Mon correspondant, M. Tristan Bernard, le jeune et intelligent rédacteur en chef du Chasseur de Chevelures, est, d’ailleurs, un garçon trop sérieux pour avancer n’importe quoi contraire au vrai.

Je laisse la parole à M. Tristan Bernard :


« Mon cher Allais,

» Je vous sais un si rude adversaire des abus ; d’autre part, vous avez de si belles relations (MM. Carnot, Gidel, d’Aumale, Léon Kerst, etc.) que je n’hésite pas à signaler à votre vigilance une de ces turpitudes qui, si elle tendait à se généraliser, exclurait bientôt des fêtes publiques tous les citoyens convenables, à quelque parti qu’ils appartiennent.

» Vous connaissez le jeu des serpentins, si français, si niçois, dirai-je même. Qui aurait pu prévoir que ce gai passe-temps dégénérerait en un plaisir grossier et deviendrait un objet d’indignation pour les honnêtes gens ?

» Voici quelques jours déjà qu’à la fête de Neuilly, d’inqualifiables individus ont remplacé les élégants rouleaux de papier par des morceaux de ténia, de huit, dix et douze mètres, qu’ils déroulent et lancent au visage des passants. Le mal ne serait pas grand si ces tronçons étaient proprement lavés ; mais il n’en est rien, malheureusement, tant est grande l’ardeur au jeu des personnes qui les utilisent ; sitôt leurs provisions épuisées, elles s’empressent d’aller, dans un réduit quelconque, se procurer à tout prix des munitions nouvelles.

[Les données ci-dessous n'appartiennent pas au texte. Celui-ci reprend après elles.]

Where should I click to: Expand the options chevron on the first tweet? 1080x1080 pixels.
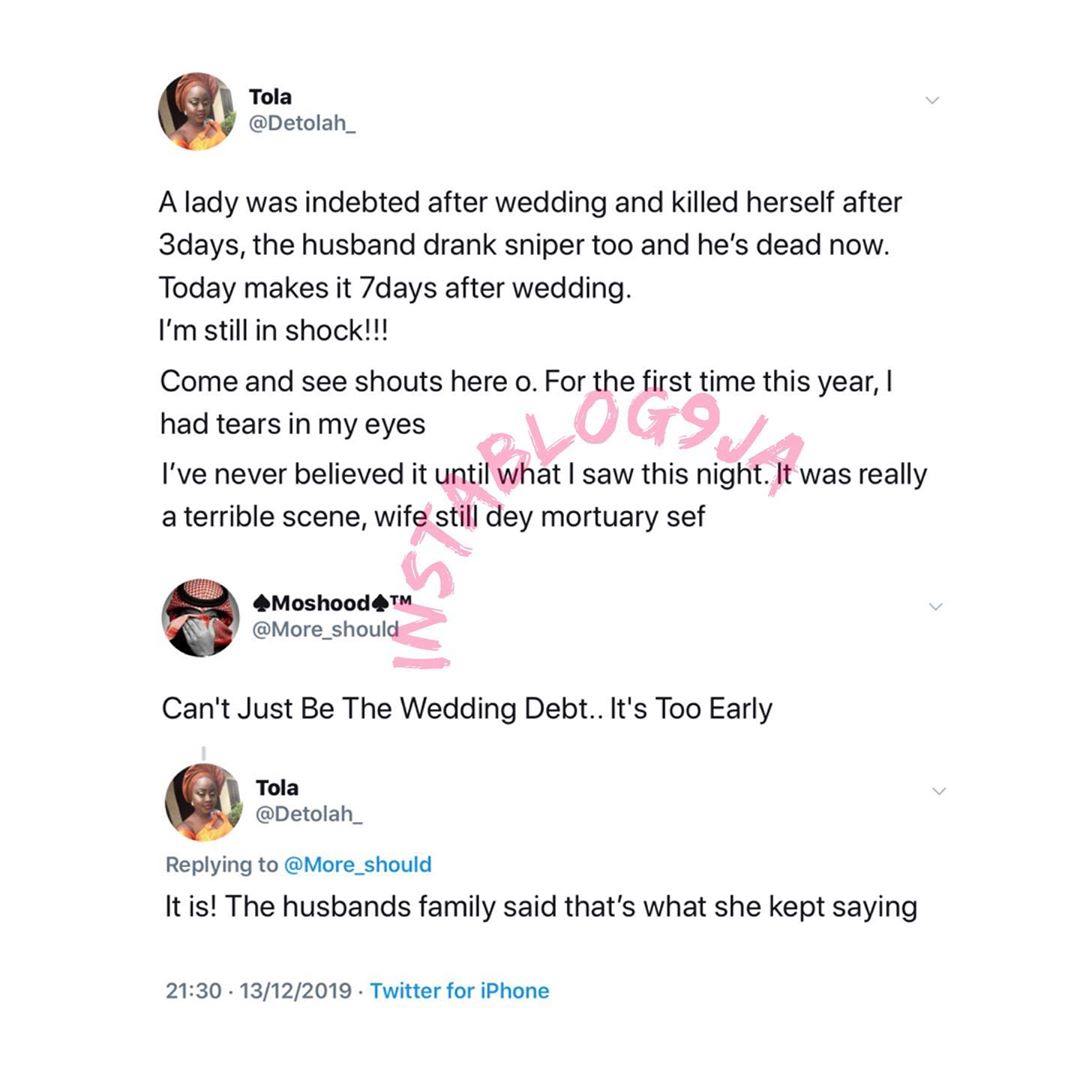[x=932, y=100]
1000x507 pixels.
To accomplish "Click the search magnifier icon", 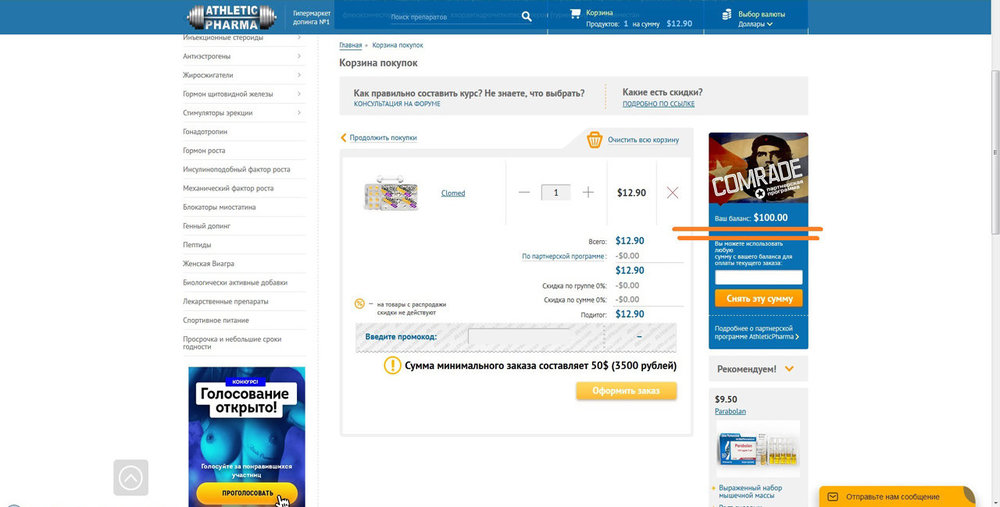I will click(x=526, y=17).
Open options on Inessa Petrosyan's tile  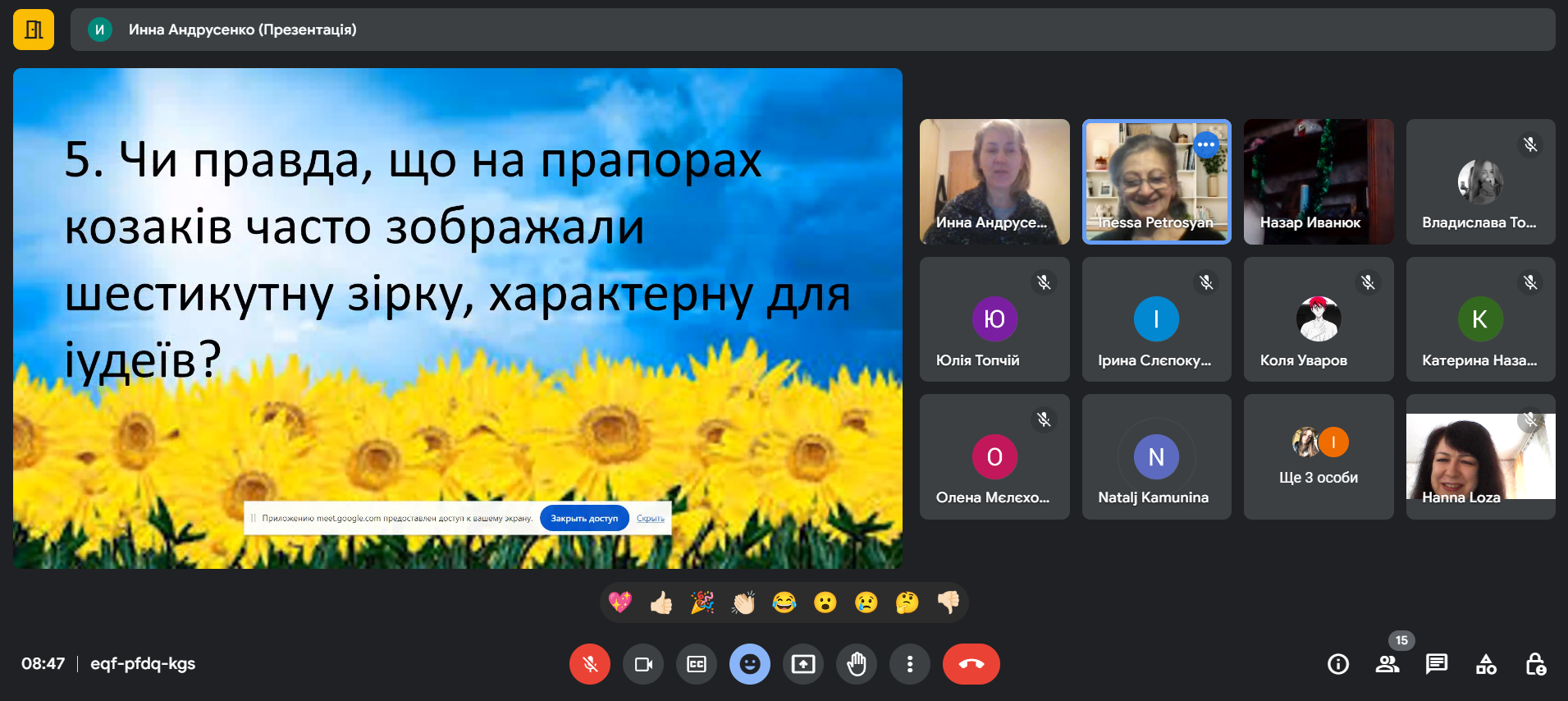click(x=1205, y=144)
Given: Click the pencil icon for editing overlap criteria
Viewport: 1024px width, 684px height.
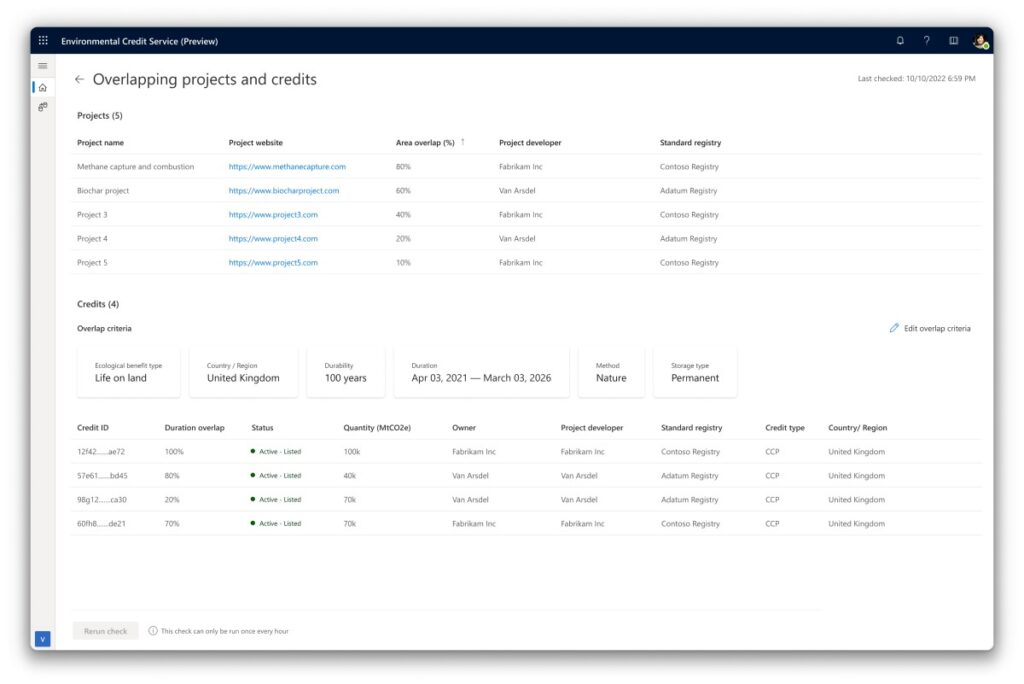Looking at the screenshot, I should click(894, 328).
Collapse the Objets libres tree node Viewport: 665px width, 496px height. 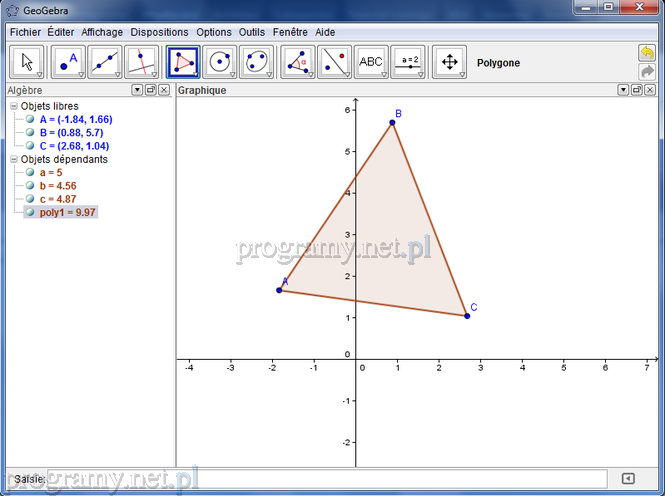pyautogui.click(x=13, y=106)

» En tout cas, ce passe-temps d’un goût discutable aura fait naître une industrie nouvelle, l’élevage des ténias. Loin de chercher des mesures énergiques qui nous débarrassent de ces parasites, on s’appliquera, désormais, à trouver un mode d’alimentation qui favorise le développement de leur santé.

» Croyez-moi, mon cher maître, votre dévoué,

» Tristan Bernard. »


Cette révélation m’a paru assez grave pour mériter une éclatante publicité. M. Gouvion-Saint-Cyr (ce n’est pas Gouvion-Saint-Cyr, mais c’est un nom dans ce genre-là), le vaillant maire de Neuilly, a juré de trouver les coupables et de les châtier sombrement.

D’après M. Édouard Ducret, l’or anglais ne serait pas étranger à ce scandale.